It’s been a year since I was given the answer to the question I had been asking.
365 days since I found out exactly what I was up against.
A year since I learned the name of the thing that tries every single day to take my life by taking my health.
A diagnosis may not seem like much, after all it is just a few words.
Mine was :Centralized Sensitization Syndrome- a disorder created and rooted in unresolved or ongoing traumas; causing adrenal functioning chaos in the central nervous system, as well as PTSD symptoms as a mental side effect.
Receiving the information gave me a gift, an invisible one, but one that I wouldn’t have been able to survive this journey without. I would still be searching for the answer to “what is happening to me?”
It gave me understanding, it gave me direction, it gave me hope. I am curable!
An understanding of the past present and future possibilities, both good and bad. Knowing my diagnosis allowed me, for the first time, to comprehend how I would obtain either of the future possibilities. It opened my awareness to choice and intention.
From my diagnosis I was able to stop frantically searching and start doing “the work” all because I wasn’t consumed with looking for an answer anymore.
I could now implement change by utilizing the appropriate knowledge I had acquired about my conditions.
I say using the appropriate knowledge because with my type of condition while you are piecing together everything, if you don’t know to protect your body and adrenal glands- you will end up chasing symptoms of your disease in addition to the symptoms of the side effects of the medication prescribed from each and every practitioner you see for your illness. If you have a chronic illness you will notice that most often, prescribed medications are the only “help” they offer.
The big one I was considering for the symptoms was the big c… ovarian cancer- I have 8/10 of the main symptoms- and the decline in my functioning as my Central Nervous System struggled to survive as I fought. With the increasing number of practitioners I had lining up to refer me on- or simply point blank say that I am not sick enough to qualify for certain treatments known to help my condition.
I was actually terrified of the big c… the probabilities are good; given my family history.
I have cried many tears, and journaled hundreds of pages of gratitude for being curable!
I’ve witnessed that fight, and that loss. I’m grateful to be curable; so grateful that it was found that I have a complex syndrome; and not a biological disease.
But where it gets muddy and really hard to find helpful help is when you have a syndrome or a group of symptoms that are kind of all over the place, like mine.
This is where the systems that are supposed to be in place to protect us; actually become a cycle of abuse for patients who are in need of anything beyond acute care.
Because of the condition of my body and no one really knowing what was happening I chose to protect my body, and questioned every single prescription I was being guided towards.
At first I had my trust in the doctors that were prescribing me these medicines. Until I was at the doctor again chasing a new symptom, was offered another drug to take care of something for sleep… because all of the other pills are making it hard to sleep.

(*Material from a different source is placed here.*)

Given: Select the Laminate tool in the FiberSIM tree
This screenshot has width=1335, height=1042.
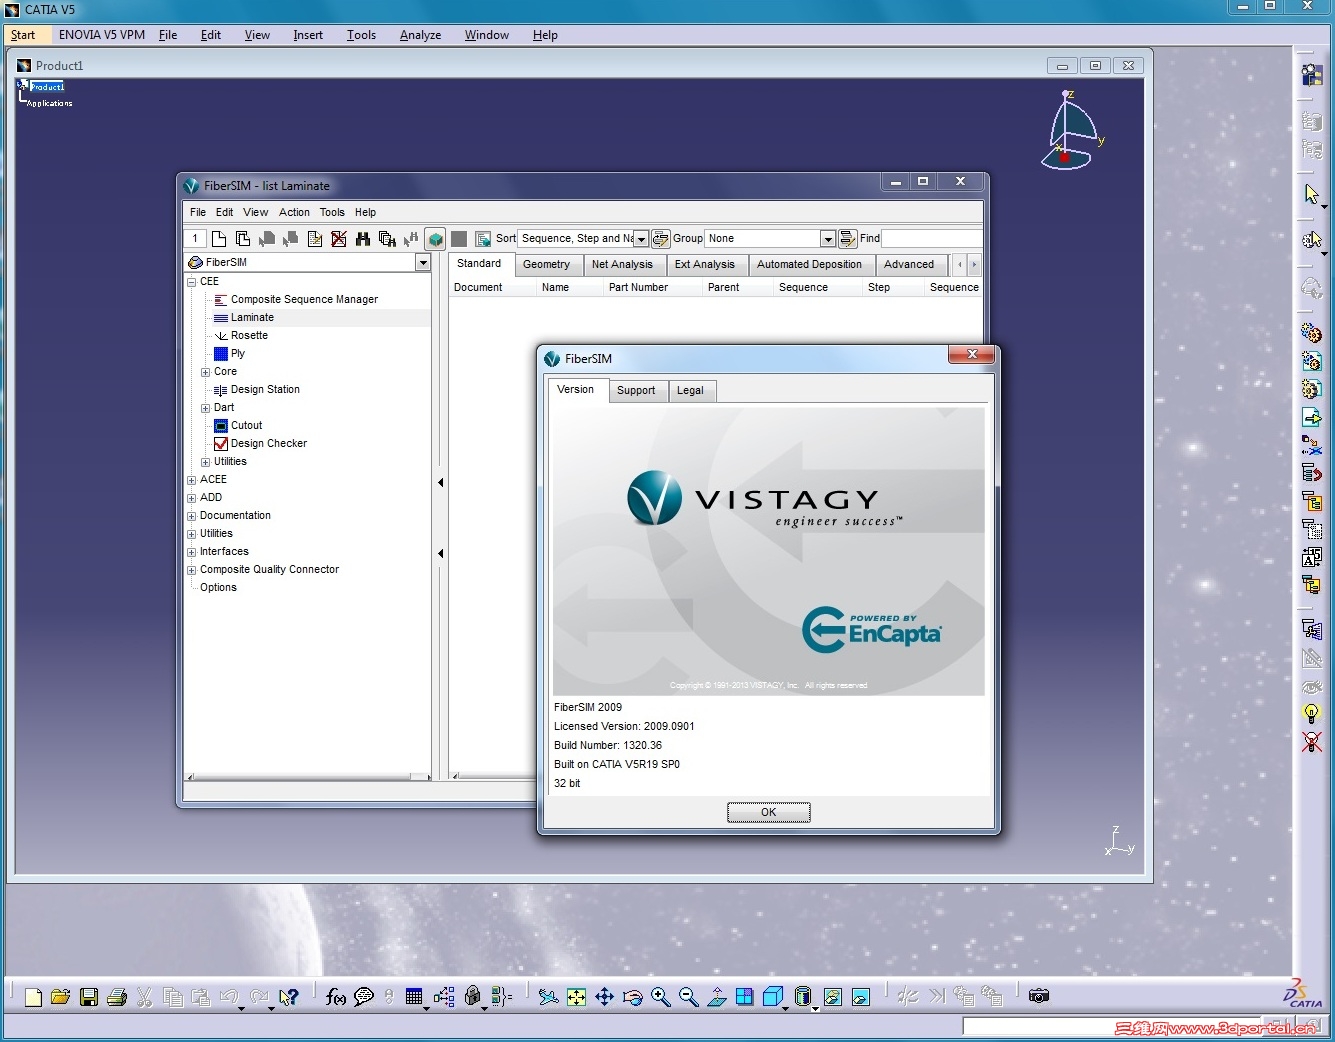Looking at the screenshot, I should (251, 317).
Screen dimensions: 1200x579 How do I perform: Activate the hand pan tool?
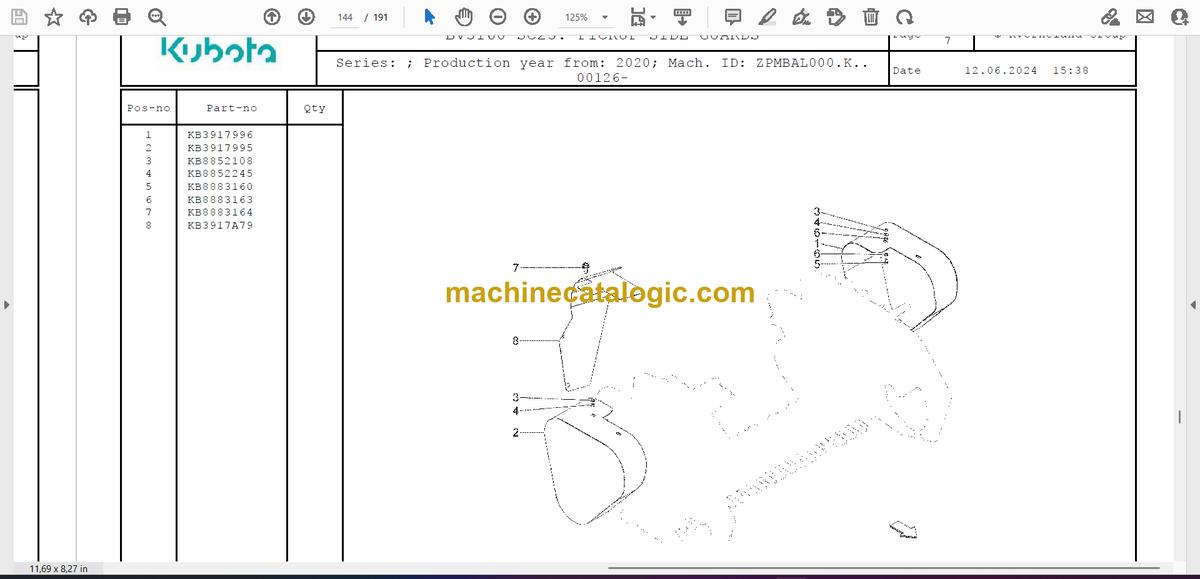(x=464, y=17)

This is when I said enough is enough to symptom chasing prescriptions! My sensitive central nervous system didn’t stand a chance.
A diagnosis of a popular disease typically herds you into a specialized group of people that handle that disease. “Specialists” or for cancer, you go to the cancer centre nearest you; there are even cancer support groups for specific types of cancer etc.
I’m not saying that any of the systems are perfect, because they are far from it… just that there is a hierarchy to illness, and patients are resourced very differently between a popular illness and one like mine that has the specialists for central nervous systems scratching their heads.
Same goes for diabetes, multiple sclerosis, ALS, when you receive a diagnosis for these illnesses there is a path for you to follow. Resourcing is available, and support is immediate or at least available for you to access independently. There is nothing like that for my disorder; or the thousands of other disorders like mine. We have to rely on medical professionals who have never heard of our “new” syndrome.
For those of us who are dealing with the possible pre- cursors to these illnesses- we are largely left to our own devices until we get a “popular” diagnosis.
I see the same struggle across the board with people who live with chronic conditions that are coping just above the threshold that would provide some relief.
It’s like making 1000 over the tax cutoff for any benefit, and having the access to it removed because you tread water better than others do in your situations… not by much; just enough to get fucked over.
At the point of my diagnosis I had already made some pivotal decisions about my life.
Mentally, I had put myself into a position that even if it was something incurable; that I would use every skill I have to live my damn life to the best of my current ability at any given time.
I thought that was a goal that could be in line with being chronically well, or on the path to it every damn day until I got there, on purpose, and in alignment with what helps me heal is where I decided I was heading.
I’ve been heading in the direction of healing trauma for a year now- I’ve made amazing progress in a year, I am so proud of where I am today!